Records to use ▸
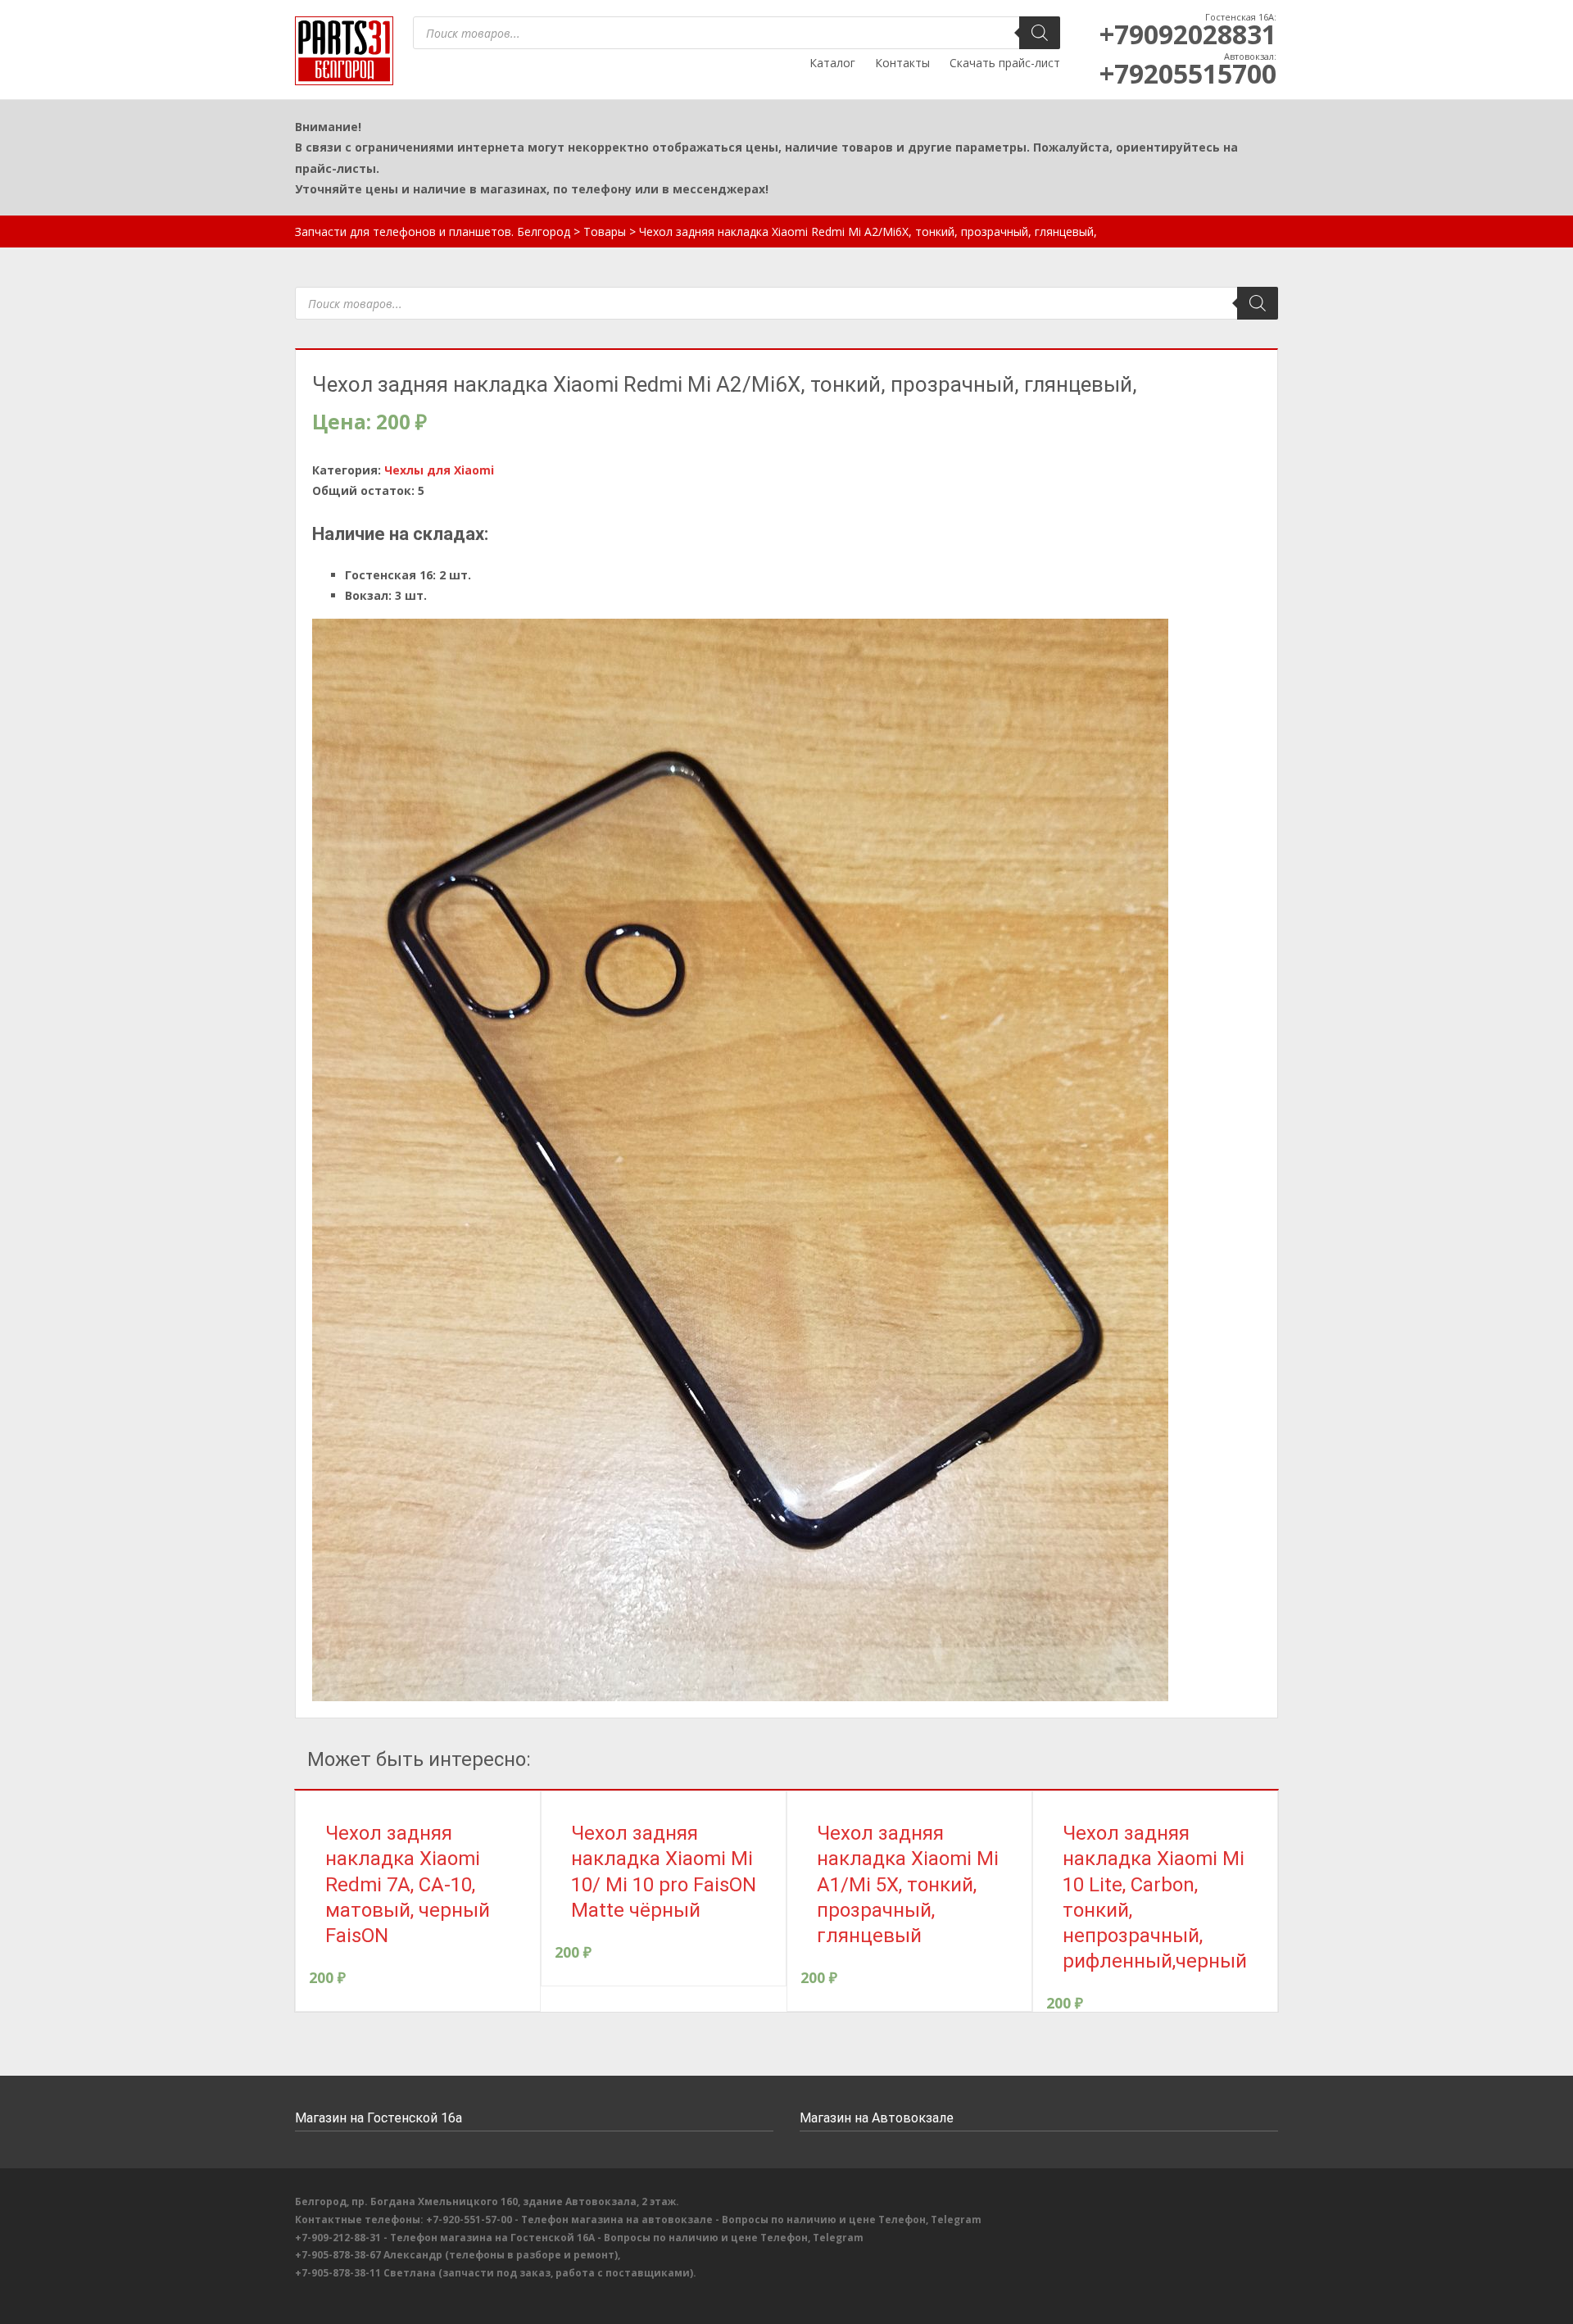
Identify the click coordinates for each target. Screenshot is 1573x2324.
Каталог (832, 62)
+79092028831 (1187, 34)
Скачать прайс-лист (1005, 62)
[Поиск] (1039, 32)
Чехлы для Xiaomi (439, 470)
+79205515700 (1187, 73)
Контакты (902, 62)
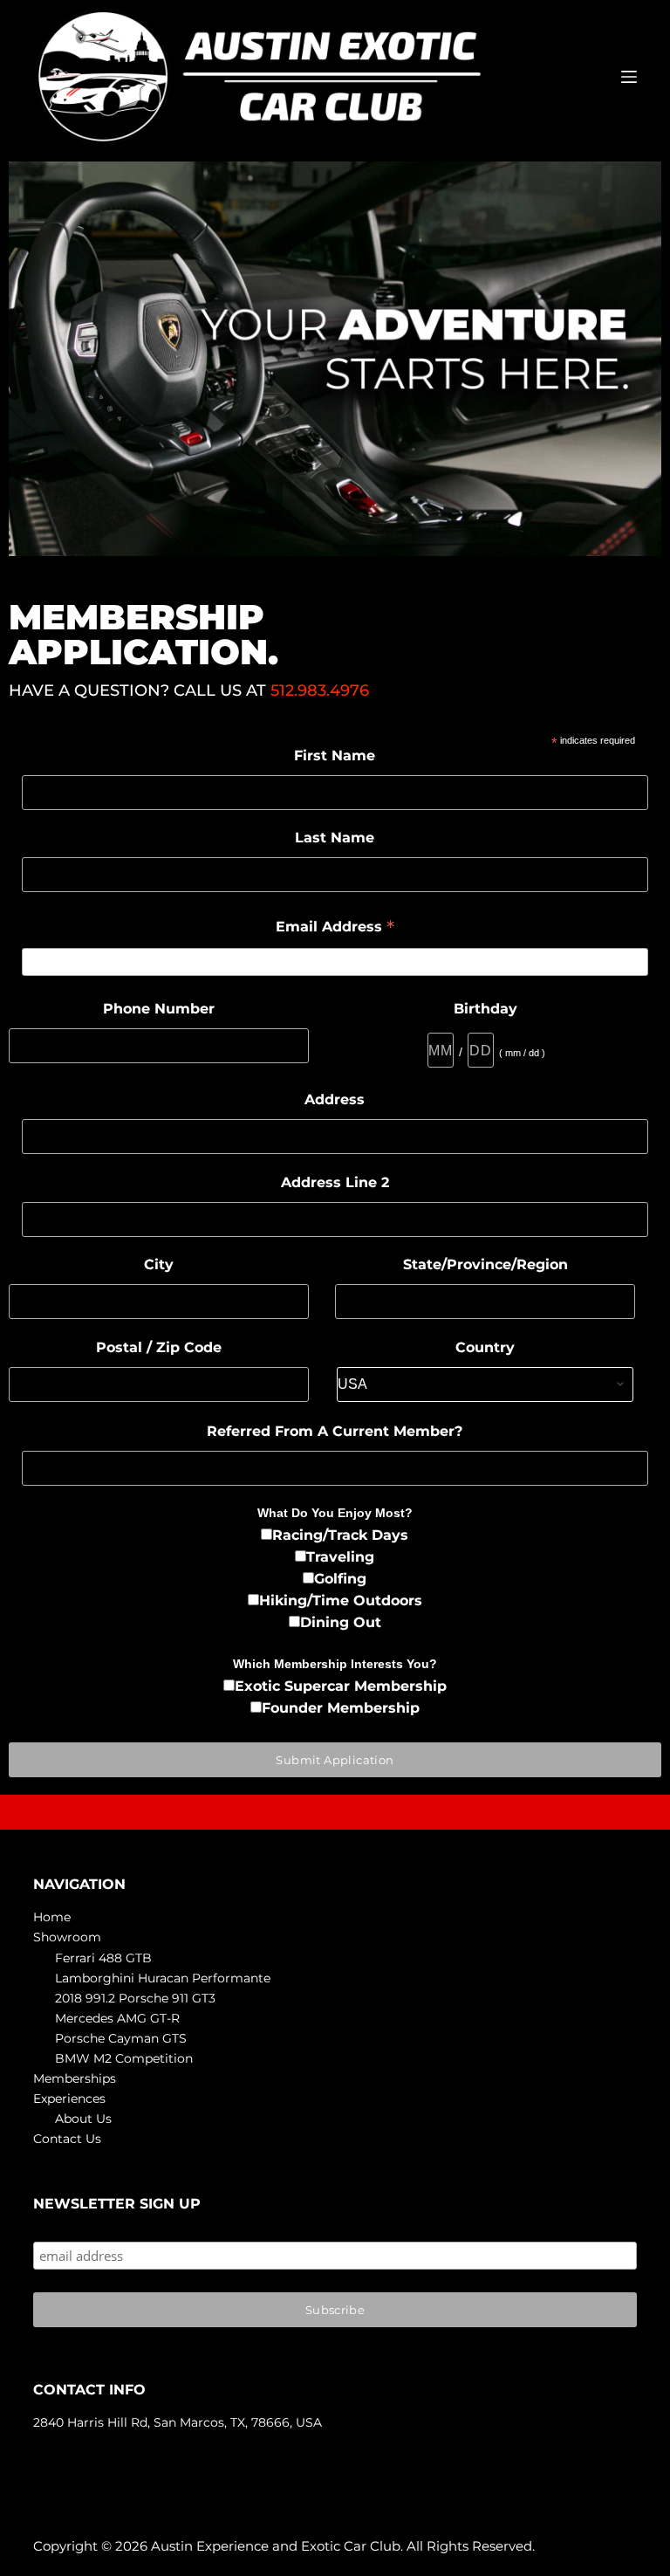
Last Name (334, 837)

What to work on ▸ Where an entry holds an image, drop the image and copy the remaining text exactly.

Task response ▸
Identify the click coordinates for each target. Screenshot is 1573x2324.
Каталог (832, 62)
+79092028831 (1187, 34)
Скачать прайс-лист (1005, 62)
[Поиск] (1039, 32)
Чехлы для Xiaomi (439, 470)
+79205515700 (1187, 73)
Контакты (902, 62)
Last Name (334, 837)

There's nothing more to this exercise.